Pengakuan Pensiunan Polisi yang Jadi Manusia Silver: Terpaksa Mengemis karena Utang

Utusan Kapolda Jateng menemui Seorang pensiunan polisi di Kota Semarang, Aipda (purn) Agus Dartono (61) di rumahnya, yang terpaksa menjadi "manusia silver" untuk memenuhi kebutuhan hidupnya, Minggu (26/9 - 2021). / Antara / Humas Polda Jateng.
28 September 2021 05:37 WIB Newswire News Share :

Harianjogja.com, SEMARANG - Agus Dartono, 61, pensiunan polisi yang viral karena menjadi manusia silver di Kota Semarang mengaku kesulitan ekonomi sehingga mengemis di jalanan.

Agus mengaku sejak pensiun dari polisi pada tahun 2018 lalu, hidupnya serba kekurangan.

Saat ini ia juga hidup seorang diri setelah bercerai dengan sang istri.

“Saya hidup sendiri tidak ada uang, rumah bocor, layanan air diputus. Untuk mandi saya biasanya di terminal. Saya putuskan mencari uang tambahan dengan cara ngamen jadi manusia silver. Biasanya saya mangkal di Semarang Barat,” ungkapnya.

Untuk setiap mangkal sehari penghasilan tidak menentu. Sedangkan untuk melumuri badan dengan cat silver itu belajar dari teman-teman lainnya.

“Idenya dari orang orang, saya coba lumuri sendiri bahanya beli di toko. Sehari mangkal dapat Rp20.000 hingga Rp25.000,” ujarnya.

Di masa tuanya, Agus mengaku tak bisa menikmati dana pensiun sebagai polisi secara maksimal. Ia mengaku hanya menerima sisa gaji Rp800.00 setelah dipotong utang.

“SK Pensiun saya masuk ke Bank BRI. Semua anak di luar kota, ada yang di kalimantan. Kadang menengok, kadang tidak. Kalau mau minta anak kan tidak enak. Apalagi saya kan pensiunan polisi ya malu kalau minta. Makanya saya jadi manusia silver,” jelasnya.

Dijadikan satpam dan diberi bantuan

Setelah terjaring razia Satpol PP dan videonya viral di media sosial itu, ia mengaku mendapat perhatian Kapolrestabes Semarang.
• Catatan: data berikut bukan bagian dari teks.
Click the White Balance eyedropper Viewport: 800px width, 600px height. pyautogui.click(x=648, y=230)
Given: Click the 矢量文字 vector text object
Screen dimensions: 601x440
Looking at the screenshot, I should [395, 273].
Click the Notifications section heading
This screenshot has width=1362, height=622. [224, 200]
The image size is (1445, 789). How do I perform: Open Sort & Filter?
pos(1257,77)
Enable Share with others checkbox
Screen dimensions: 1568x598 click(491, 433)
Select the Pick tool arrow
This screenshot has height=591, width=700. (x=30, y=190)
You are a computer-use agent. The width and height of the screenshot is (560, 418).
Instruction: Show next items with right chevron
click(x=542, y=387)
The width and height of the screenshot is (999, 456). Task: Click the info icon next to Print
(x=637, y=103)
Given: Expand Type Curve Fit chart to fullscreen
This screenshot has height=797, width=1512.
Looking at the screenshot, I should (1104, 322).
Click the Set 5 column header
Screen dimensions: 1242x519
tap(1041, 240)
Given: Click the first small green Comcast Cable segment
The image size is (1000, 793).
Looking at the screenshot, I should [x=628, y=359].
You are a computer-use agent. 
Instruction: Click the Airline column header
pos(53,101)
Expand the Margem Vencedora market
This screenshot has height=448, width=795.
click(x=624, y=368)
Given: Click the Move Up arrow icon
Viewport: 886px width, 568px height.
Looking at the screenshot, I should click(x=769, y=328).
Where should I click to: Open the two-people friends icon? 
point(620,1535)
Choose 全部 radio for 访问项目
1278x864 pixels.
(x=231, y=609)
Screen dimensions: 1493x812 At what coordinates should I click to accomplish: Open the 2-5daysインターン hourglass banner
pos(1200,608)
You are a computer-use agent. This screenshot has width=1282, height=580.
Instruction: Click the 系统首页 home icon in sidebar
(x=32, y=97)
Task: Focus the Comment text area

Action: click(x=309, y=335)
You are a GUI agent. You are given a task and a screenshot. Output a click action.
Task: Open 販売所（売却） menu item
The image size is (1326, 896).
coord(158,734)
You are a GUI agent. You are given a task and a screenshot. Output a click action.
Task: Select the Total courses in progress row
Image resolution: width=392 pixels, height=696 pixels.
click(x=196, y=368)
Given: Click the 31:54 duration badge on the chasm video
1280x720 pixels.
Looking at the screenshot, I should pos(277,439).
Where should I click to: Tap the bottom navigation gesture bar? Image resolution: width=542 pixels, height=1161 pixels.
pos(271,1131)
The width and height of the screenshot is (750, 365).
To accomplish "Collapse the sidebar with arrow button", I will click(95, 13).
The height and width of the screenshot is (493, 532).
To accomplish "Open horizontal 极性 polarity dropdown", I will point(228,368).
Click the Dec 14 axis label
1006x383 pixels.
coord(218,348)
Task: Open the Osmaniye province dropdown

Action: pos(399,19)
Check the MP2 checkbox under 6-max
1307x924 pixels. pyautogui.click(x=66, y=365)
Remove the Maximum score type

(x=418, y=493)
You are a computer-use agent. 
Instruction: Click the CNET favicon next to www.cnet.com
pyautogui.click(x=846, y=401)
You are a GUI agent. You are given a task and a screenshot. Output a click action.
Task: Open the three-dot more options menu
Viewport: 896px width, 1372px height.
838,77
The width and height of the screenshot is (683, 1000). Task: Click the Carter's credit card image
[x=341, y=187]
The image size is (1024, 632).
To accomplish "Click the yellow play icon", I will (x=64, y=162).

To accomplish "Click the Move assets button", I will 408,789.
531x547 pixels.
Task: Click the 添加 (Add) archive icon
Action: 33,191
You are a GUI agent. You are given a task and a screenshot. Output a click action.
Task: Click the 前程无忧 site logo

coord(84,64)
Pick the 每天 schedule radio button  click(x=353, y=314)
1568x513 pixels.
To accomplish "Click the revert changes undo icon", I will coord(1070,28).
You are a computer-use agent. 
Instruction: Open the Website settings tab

Ia dijanjikan sebagai anggota satuan petugas keamanan atau satpam.

Tak hanya itu, ia juga diberikan modal usaha untuk membuka warung kelontong.

Agus pun tak kuat menahan haru atas bantuan yang diberikan itu.

“Pak Kapolrestabes Semarang dan Pepabri akan membukakan usaha warung kelontong untuk menghibur masa tua saya. Saya akan bekerja sebagai satpam. Mendedikasikan diri dengan baik kepada pabrik, seperti halnya ketika saya mengabdi untuk negara. Tapi saya belum tahu jadi satpam di pabrik mana,” kata Agus Dartono, kepada wartawan di Mapolrestabes Semarang, Senin (27/9/2021).